Developing a more disaggregated understanding of the valence of state capacity in India calls for a more scalar and more relational approach than the conventional focus on the central state. First, we need a more explicit conceptualization of why there appears to be an inverse relationship between scale and capacity, with state powers eroding as the state moves downwards. Much of this variance can be explained in terms of fundamental problems of securing downward accountability through the extremely long of chain of command that characterizes the Indian state. Most observers attribute this problem to organizational deficits, drawing on the Weberian thrust of the developmental state literature that highlights the historically derived quality and penetration of central administration (and invariably draws the contrast with China). I however want to argue that this chain of command problem is less an organizational problem than a political problem. It has less to do with how hierarchy has been organized than with how political authority has been constructed.
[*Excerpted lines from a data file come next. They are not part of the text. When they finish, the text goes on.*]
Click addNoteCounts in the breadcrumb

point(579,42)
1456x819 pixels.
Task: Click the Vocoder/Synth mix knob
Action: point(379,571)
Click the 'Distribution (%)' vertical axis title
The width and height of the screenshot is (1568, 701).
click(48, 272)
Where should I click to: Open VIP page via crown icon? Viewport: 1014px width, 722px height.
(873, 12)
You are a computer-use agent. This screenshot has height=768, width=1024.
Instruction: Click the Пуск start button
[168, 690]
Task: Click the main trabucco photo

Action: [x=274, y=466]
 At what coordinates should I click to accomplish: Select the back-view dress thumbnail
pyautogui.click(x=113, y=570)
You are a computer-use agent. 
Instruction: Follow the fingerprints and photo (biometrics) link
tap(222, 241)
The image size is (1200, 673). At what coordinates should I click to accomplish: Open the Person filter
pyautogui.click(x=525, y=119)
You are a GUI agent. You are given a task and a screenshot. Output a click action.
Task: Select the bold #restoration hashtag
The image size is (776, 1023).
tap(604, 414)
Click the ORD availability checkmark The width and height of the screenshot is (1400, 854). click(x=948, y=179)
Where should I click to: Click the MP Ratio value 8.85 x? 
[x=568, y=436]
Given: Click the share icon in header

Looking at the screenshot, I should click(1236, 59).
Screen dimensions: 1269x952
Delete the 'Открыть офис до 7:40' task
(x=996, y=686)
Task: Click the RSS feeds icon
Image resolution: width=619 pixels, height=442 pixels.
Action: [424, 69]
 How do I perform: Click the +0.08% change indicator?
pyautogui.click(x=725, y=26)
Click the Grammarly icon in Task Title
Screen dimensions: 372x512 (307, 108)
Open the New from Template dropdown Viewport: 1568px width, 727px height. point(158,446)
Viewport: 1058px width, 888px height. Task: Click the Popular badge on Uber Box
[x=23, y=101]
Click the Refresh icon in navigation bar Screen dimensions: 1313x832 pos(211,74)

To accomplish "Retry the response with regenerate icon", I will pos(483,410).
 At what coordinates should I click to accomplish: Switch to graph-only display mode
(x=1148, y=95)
The problem lies more in the chain of sovereignty than in the chain of command. I argue that the comparatively top-down and politically instrumentalized manner in which state authority has been constructed has favored transactional logics of authority over more normatively grounded forms of state legitimacy. Moving beyond the state-in-society perspective however, I argue that this failure of legitimacy has less to do with a “strong” society prevailing over a “weak” state, and more to do with variation across India in the way in which state power has been politically constructed. I focus in particular on preliminary findings from a research project on urban governance in India.